A prettier story has to do with the phenomenon of “flashing flowers” associated with nasturtium and discovered by Linnaeus’ daughter Elizabeth. At dusk the small orange flowers sometimes appear to “flash” like tiny lights. It’s not an electrical phenomenon, but an optical illusion in the eye caused by the contrast between the brilliant orange flowers and the deep green of the surrounding foliage. Perhaps related to the green flash that we sometimes see when a bright, orange sun sinks into the sea at sunset?
You have to wonder if someone planted the first nasturtium in Golden Gate Park (could it have been introduced by John McLaren)? Or maybe it just crept in from the Richmond or the Sunset all by itself?

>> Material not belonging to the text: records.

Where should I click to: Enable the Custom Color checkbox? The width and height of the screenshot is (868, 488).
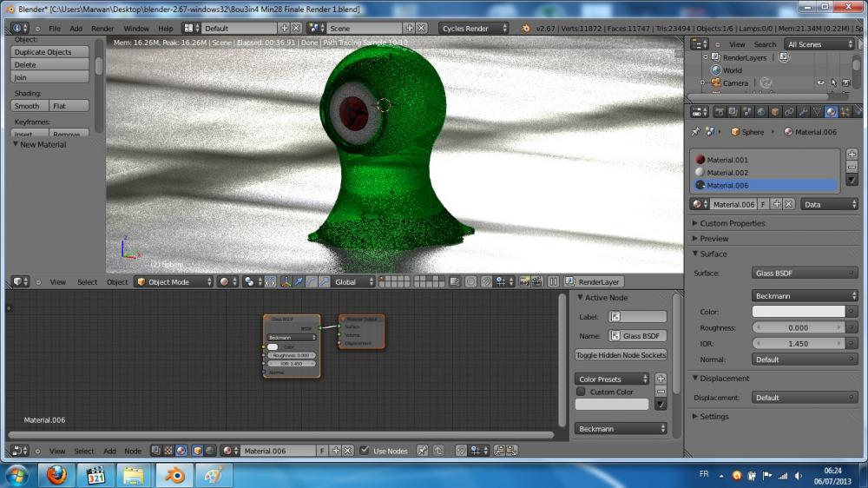[581, 392]
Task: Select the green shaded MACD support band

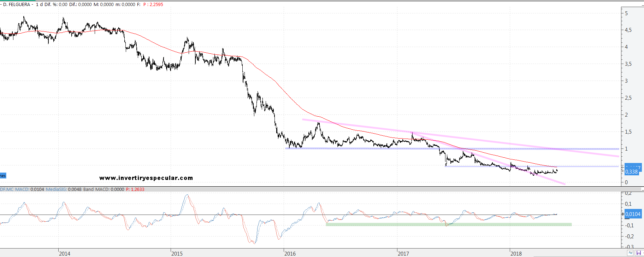Action: point(448,224)
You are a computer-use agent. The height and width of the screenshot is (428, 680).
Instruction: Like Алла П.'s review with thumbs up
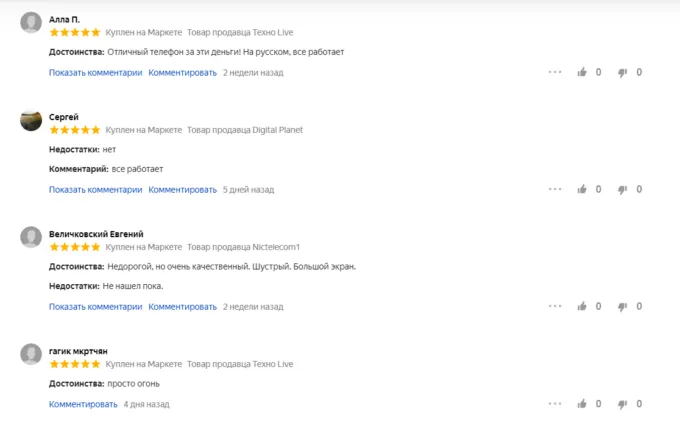(x=583, y=72)
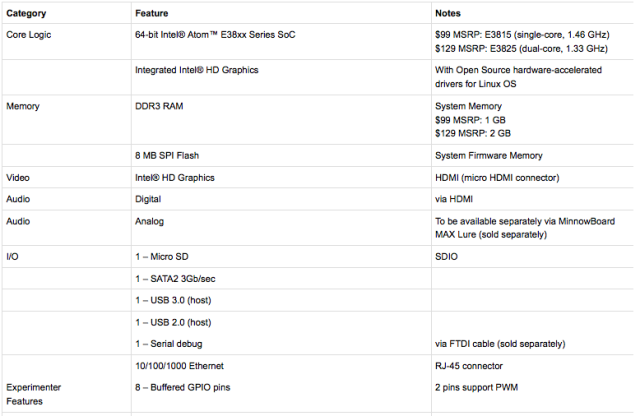Click the 64-bit Intel Atom E38xx Series SoC text

[215, 35]
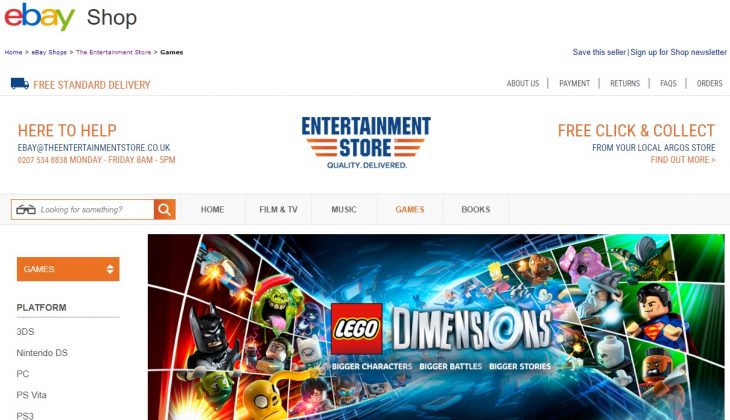Click the LEGO Dimensions banner image
Image resolution: width=730 pixels, height=420 pixels.
click(436, 327)
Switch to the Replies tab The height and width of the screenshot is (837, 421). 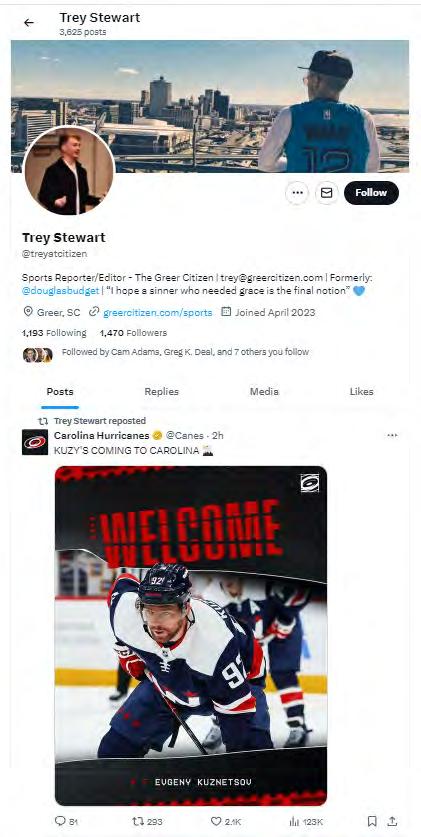(x=162, y=392)
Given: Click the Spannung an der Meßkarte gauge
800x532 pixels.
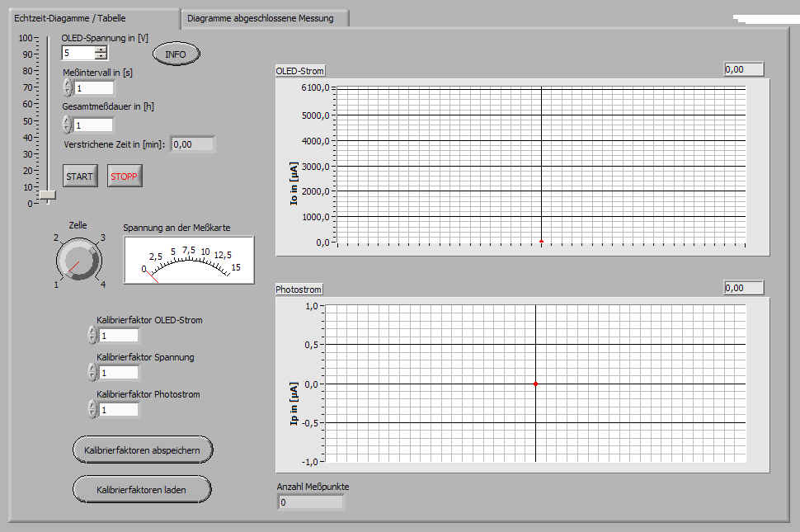Looking at the screenshot, I should pos(189,260).
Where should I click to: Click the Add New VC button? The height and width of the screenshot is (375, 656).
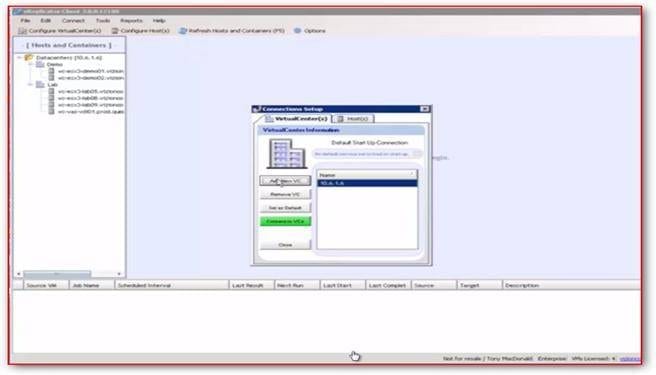coord(285,181)
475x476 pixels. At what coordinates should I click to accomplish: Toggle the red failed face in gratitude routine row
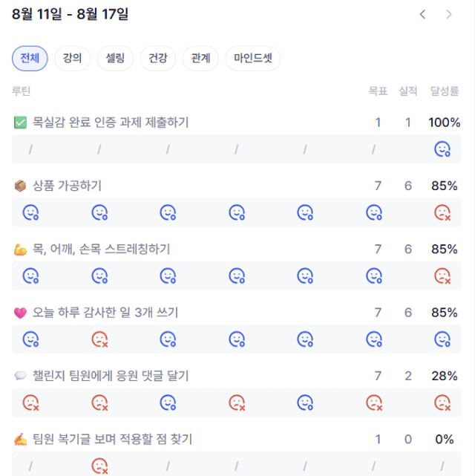[99, 339]
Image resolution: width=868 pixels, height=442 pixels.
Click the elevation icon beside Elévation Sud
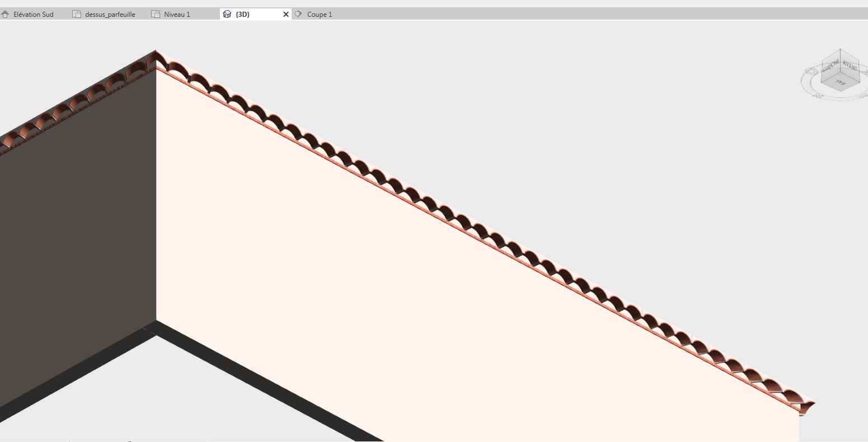(6, 15)
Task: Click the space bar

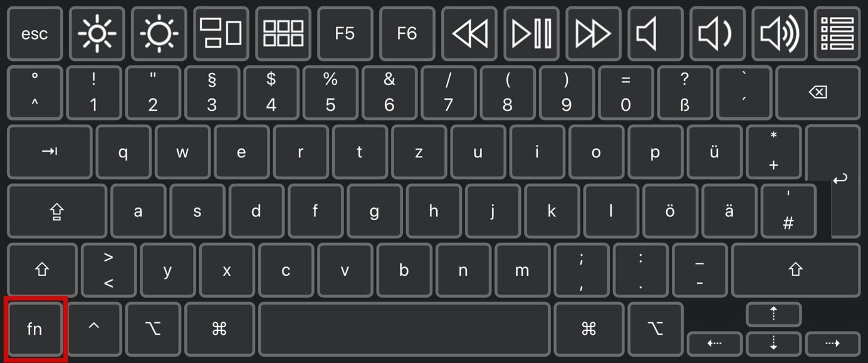Action: (404, 329)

Ha! Love this post. That cartoon is too funny 🙂 Now I’m wondering what will happen with the nasturtiam I just planted in my garden. Though I planted mint, too, which also apparently takes over, so maybe it’ll be a great battle.
Actually, I think it was your mentioning that you had planted nasturtium in your garden that focused my attention on them. They’re pretty easy to control in a garden; a lot harder in a park, unless the maintenance budget allows for a fleet of gardeners, which is rarely the case.

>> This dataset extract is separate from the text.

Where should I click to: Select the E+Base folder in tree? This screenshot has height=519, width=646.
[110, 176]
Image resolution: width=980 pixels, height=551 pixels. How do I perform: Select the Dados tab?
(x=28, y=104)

I like the range of warm color in the flowers, from yellow to deep orange. It’s a very color-coordinated plant. Orange and green complement one another beautifully. It grows quickly, but it’s easy to yank out. Not really difficult to get rid of, if you don’t want it in your garden. But in Golden Gate Park I would consider it a welcome dash of color in a fairly colorless landscape.
Thanks for the interesting stories about the origins of its botanical name.
I love the colors too. Thanks for following my blog.
I love the addition of sketches. The nasturtium story is great, and aren’t they wonderful in salads? Skill with pen and pencil definitely runs in your family – parks and twins. Maybe one day you will combine the two.
Ha! The Amazing Adventures of the Twins in the Park? Sounds like a great idea for a children’s book!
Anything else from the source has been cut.